11. Select the ova or ovf file from the file browser window and click the Open button.

12. Click the Next button.

13. The manifest file will show the VirtualBox settings for the original Haiku VM. These configuration settings can be changed by double-clicking on the Configuration field and changing it, or by checking or unchecking boxes.

14. Notice that VBox has chosen to use the original VM name with a "_1" appended to the name. I changed it, once again, to TEST. I also checked the "Reinitialize the MAC address of all network cards" option. You can end up with a non-functioning emulated network card in VBox if you do not do this.

15. Once I press the Import button, the appliance is imported. The time required will depend on your computer's file transfer speeds and on the size of the virtual hard drive being imported. Shown below are the specifications for the just imported appliance.

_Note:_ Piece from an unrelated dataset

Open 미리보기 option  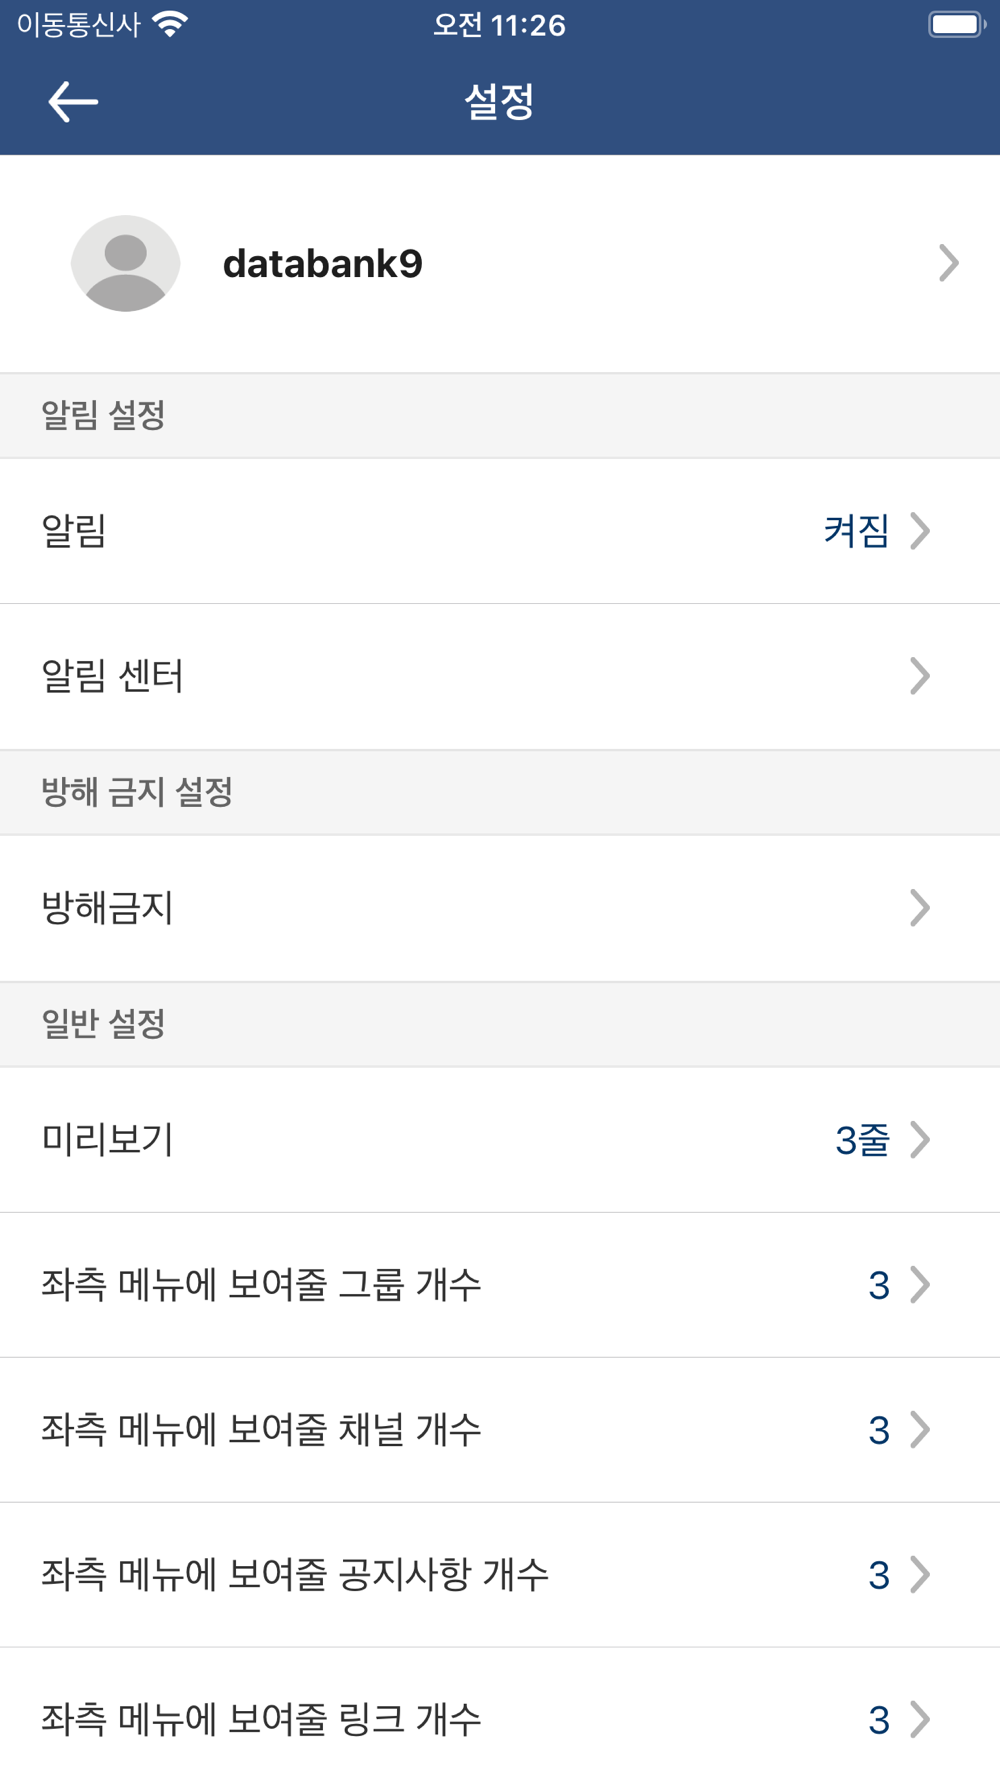coord(500,1140)
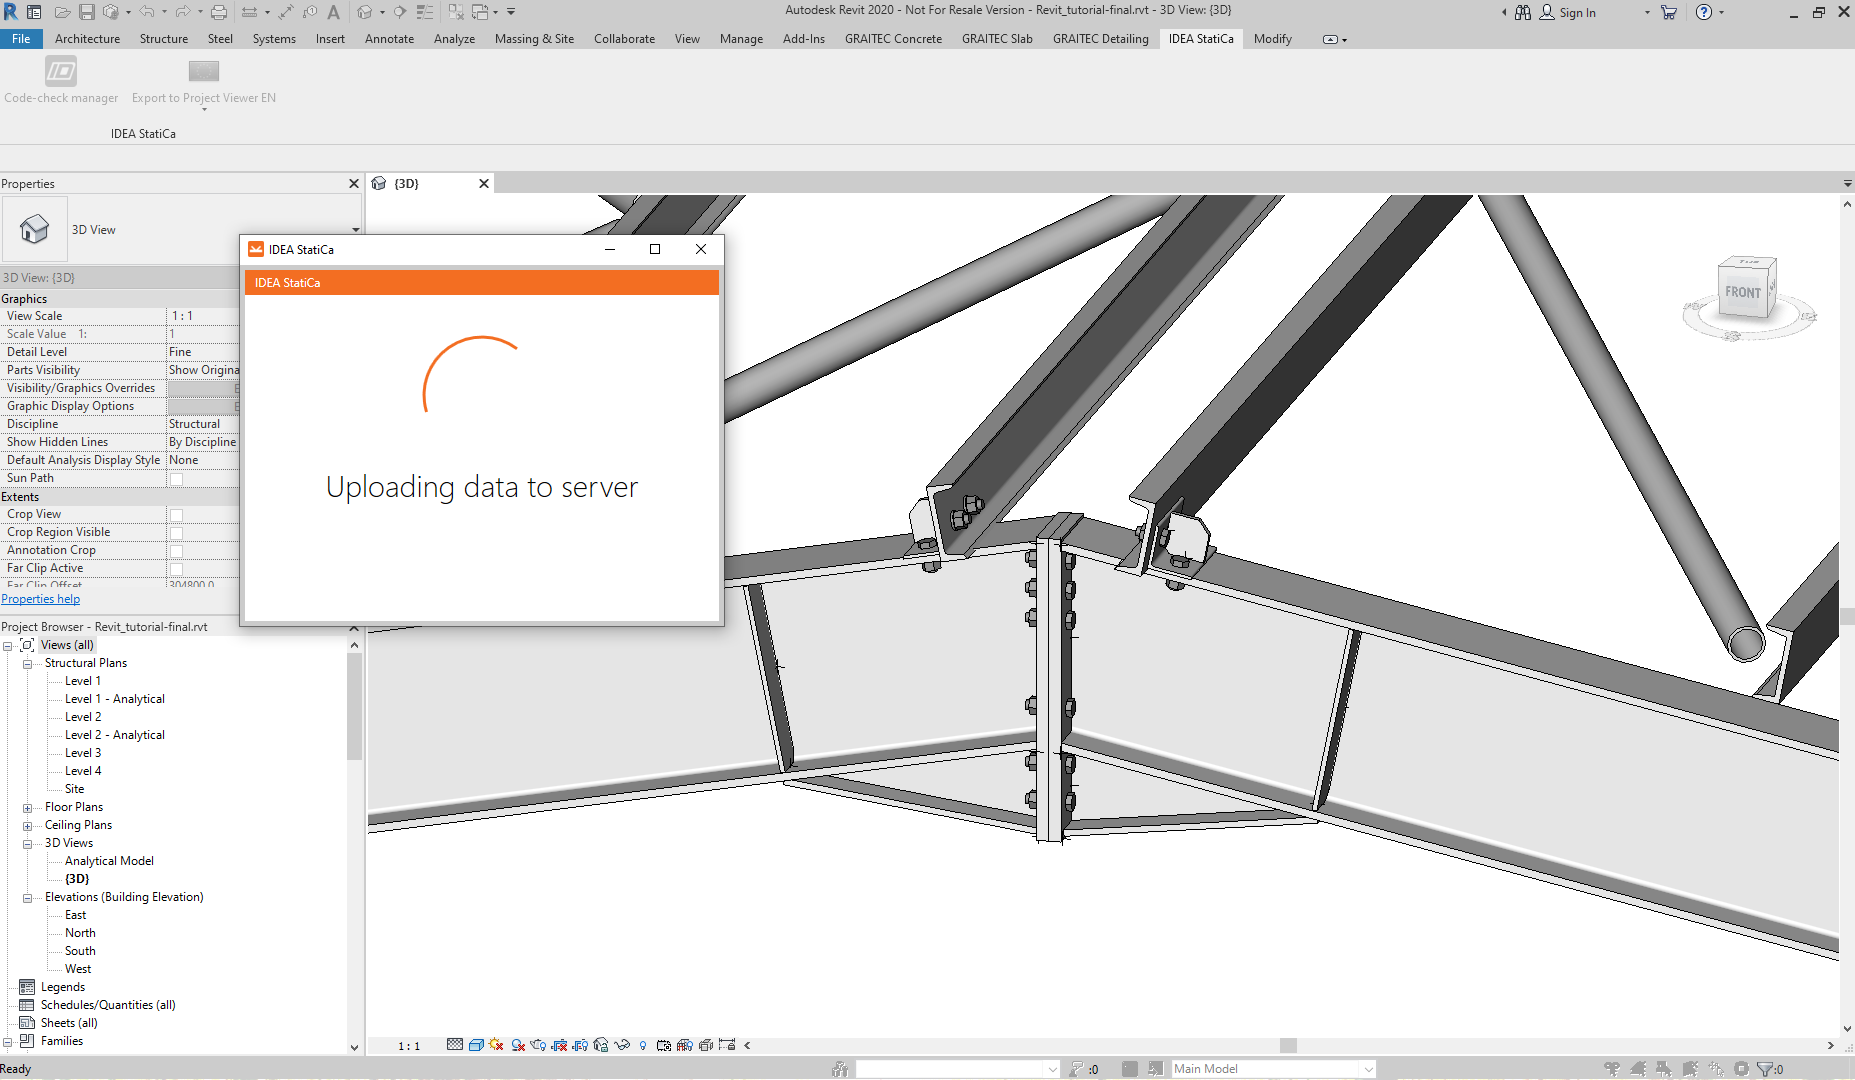Image resolution: width=1855 pixels, height=1080 pixels.
Task: Open Temporary Hide/Isolate glasses icon
Action: (622, 1045)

16. Shown below is the just imported TEST VM running.


Bravo - excellent tutorial.  (Where's a thumbs-up icon when you need one!!)

Roughly how large would an Exported Appliance be - say the original ISO was about 600mb or 2gb installed?  Been quite a while since I last did one!


--- Citation de: Taco.22 le 05 mars 2013 à 08:49:47 ---Roughly how large would an Exported Appliance be - say the original ISO was about 600mb or 2gb installed?  Been quite a while since I last did one!
--- Fin de citation ---

In the example given, the Haiku virtual hard drive size is 8GB and its actual size is 716MB. The exported files are: = 123 bytes
TEST.ovf = 11.6 KB
TEST-disk1.vmdk = 276.5 MB

So, the exported hard drive size is less than half the size of the original.

Very good tutorial, thanks a lot djohnston!


I just found out : at the #5 of your tutorial if you click on the "Choose" button at the right of the field for the path to the file, you can of course choose in which directory you will have the export application send the file, but you can also choose the name extension from a drop down menu. I am testing it right now.